Given the material below, output exactly the lines from the line with "Identify the click" to the line with "Програма (31, 58)", both ends included, and no other lines.

Information provided:
· · · ·
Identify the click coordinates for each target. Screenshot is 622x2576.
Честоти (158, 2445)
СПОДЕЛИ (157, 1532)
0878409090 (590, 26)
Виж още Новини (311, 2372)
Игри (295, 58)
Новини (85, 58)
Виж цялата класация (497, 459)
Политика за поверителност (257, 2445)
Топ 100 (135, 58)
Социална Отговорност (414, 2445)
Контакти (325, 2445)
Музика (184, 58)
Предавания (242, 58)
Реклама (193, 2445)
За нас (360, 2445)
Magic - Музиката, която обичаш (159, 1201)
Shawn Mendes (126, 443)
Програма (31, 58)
· · · ·
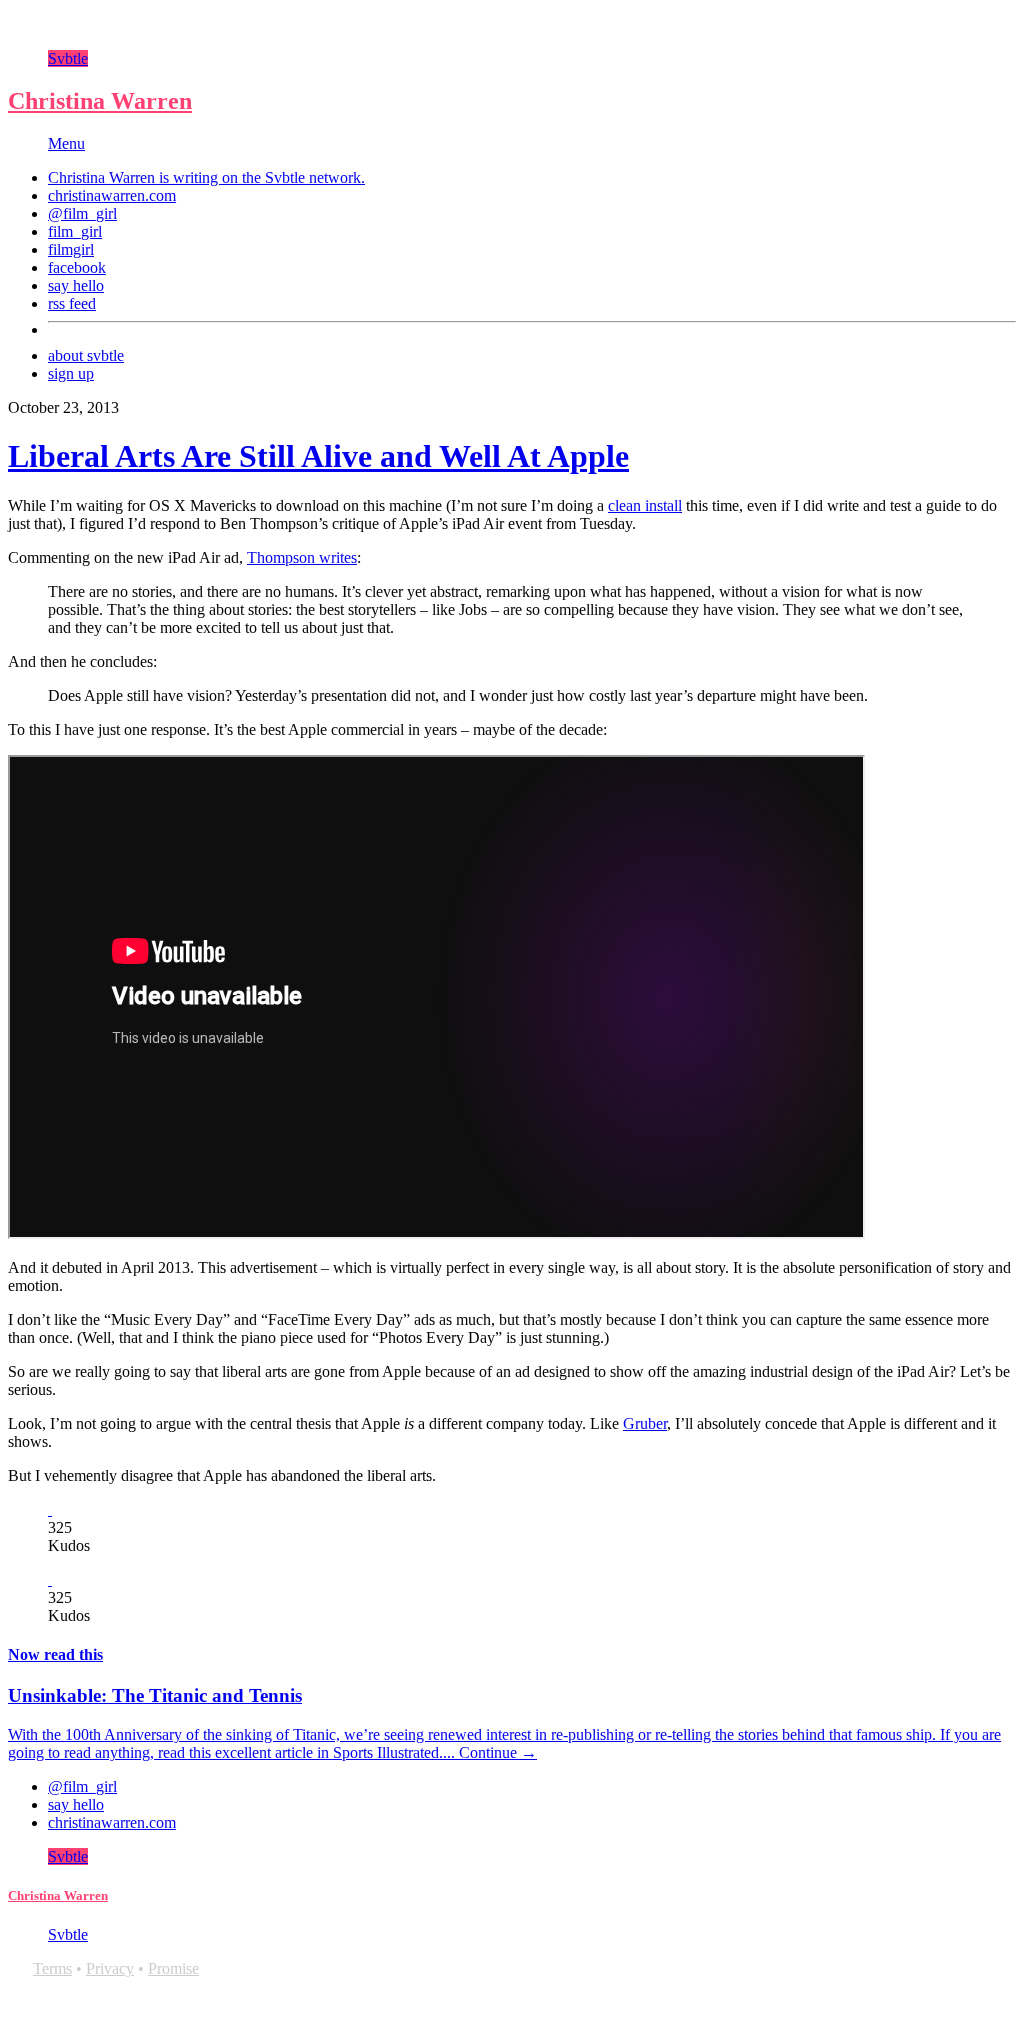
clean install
· · · ·
Exercise result:
Identify the click coordinates for each target. Screenshot is 622x2576.
Честоти (158, 2445)
СПОДЕЛИ (157, 1532)
0878409090 (590, 26)
Виж още Новини (311, 2372)
Игри (295, 58)
Новини (85, 58)
Виж цялата класация (497, 459)
Политика за поверителност (257, 2445)
Топ 100 (135, 58)
Социална Отговорност (414, 2445)
Контакти (325, 2445)
Музика (184, 58)
Предавания (242, 58)
Реклама (193, 2445)
За нас (360, 2445)
Magic - Музиката, която обичаш (159, 1201)
Shawn Mendes (126, 443)
Програма (31, 58)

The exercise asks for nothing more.